Riprendiamo dalla STAMPA di oggi, 30/01/2010, a pag.8, l'articolo di Francesca Paci dal titolo " Blair e l'Iraq, rifarei tutto ".  Al di là delle critiche che si possono muovere all'ex premier inglese per l'inefficacia della sua funzione di inviato in Medio Oriente, in questa audizione si è dimostrato lucido e coraggioso, non rinnegando nulla. Anzi, vi ha aggiunto anche valutazioni, serie e preoccupate, sul ruolo dell'Iran .
Ecco l'articolo:


Tony Blair

CORRISPONDENTE DA LONDRA
Tony Blair lo rifarebbe. Di fronte alla Commissione d'inchiesta sull'Iraq guidata da Sir John Chilcot, l'ex premier britannico non arretra di un passo. «Entrare in guerra accanto agli Stati Uniti non fu una cospirazione ma una mia decisione dettata dalla valutazione che Saddam Hussein avrebbe continuato a essere una minaccia» spiega, sereno, voltando le spalle agli spettatori ammessi all'aula bunker del Queen Elizabeth Centre di Londra, 30 persone estratte a sorte tra le migliaia prenotate da settimane tra i quali i familiari di alcuni dei 179 militari caduti nei sette anni di conflitto. Dalla strada salgono gli slogan dei 200 pacifisti che si sono dati appuntamento all'ombra di Westminster per protestare contro «Bliar», sintesi creativa delle parole Blair e bugiardo: lui però, non si scompone. Abito blu, camicia bianca, cravatta rossa, l'uomo che s'è giocato la presidenza europea per lo zelo bellico a fianco di Bush delude chi si aspettava un seppur lieve mea culpa: «Ho una responsabilità, ma nessun rimorso».

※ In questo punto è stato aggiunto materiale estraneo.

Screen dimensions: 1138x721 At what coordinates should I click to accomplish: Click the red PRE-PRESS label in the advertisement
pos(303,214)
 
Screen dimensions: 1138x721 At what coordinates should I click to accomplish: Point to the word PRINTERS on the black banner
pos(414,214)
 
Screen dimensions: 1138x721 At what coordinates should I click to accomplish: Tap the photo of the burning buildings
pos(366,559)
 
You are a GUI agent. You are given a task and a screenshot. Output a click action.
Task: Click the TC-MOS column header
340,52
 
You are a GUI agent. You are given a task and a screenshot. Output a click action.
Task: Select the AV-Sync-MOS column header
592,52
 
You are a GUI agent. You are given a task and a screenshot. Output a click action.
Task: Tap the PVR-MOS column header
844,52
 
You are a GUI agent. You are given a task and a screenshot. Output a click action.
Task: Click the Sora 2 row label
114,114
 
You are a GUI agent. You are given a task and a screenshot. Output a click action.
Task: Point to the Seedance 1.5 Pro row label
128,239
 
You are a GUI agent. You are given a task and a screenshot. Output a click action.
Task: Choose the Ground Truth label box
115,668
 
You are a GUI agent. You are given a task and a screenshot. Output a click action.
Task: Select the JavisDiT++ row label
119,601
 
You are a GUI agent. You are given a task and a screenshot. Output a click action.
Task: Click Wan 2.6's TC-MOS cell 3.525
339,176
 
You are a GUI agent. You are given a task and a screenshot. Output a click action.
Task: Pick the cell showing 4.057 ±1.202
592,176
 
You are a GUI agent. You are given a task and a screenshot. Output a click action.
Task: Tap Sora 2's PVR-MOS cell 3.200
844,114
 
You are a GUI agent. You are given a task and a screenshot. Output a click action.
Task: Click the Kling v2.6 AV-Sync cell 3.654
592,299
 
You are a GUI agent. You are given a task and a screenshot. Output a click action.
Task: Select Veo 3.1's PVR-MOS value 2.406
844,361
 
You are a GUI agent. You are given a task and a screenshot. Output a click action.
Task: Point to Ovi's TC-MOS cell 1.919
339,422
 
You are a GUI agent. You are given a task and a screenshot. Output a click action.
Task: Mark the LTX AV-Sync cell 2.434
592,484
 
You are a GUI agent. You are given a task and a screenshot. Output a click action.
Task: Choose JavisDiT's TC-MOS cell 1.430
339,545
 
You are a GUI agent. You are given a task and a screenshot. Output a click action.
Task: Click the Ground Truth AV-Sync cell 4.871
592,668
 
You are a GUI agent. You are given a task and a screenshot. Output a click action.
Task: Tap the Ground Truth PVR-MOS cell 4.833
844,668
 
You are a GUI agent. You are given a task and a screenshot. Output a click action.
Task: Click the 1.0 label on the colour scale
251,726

Il giorno del giudizio si chiude con l'ex premier che descrive l'attuale Iraq un paese migliore di quanto fosse nel 2003, mentre dal fondo dell'aula qualcuno grida «assassino». Dopo 150 ore di deposizioni e 69 testimoni, tra i quali il ministro della Giustizia Jack Straw e il guru della comunicazione New Labour Alastair Campbell, la Gran Bretagna non ha ancora capito perché sia stata travisata l'intelligence, che tipo di rapporto avesse l'allora governo con George W. Bush, la natura del patto stipulato nel ranch di Crawford nel 2002. L'unico che poteva rispondere ha lavorato mesi al suo discorso, forte dei dati di PoliticsHome secondo cui solo il 29% degli elettori gli attribuisce le colpe della guerra. Per afferrarne l'effetto bisognerà attendere il voto, quando il Labour si confronterà con l'eredità blairiana.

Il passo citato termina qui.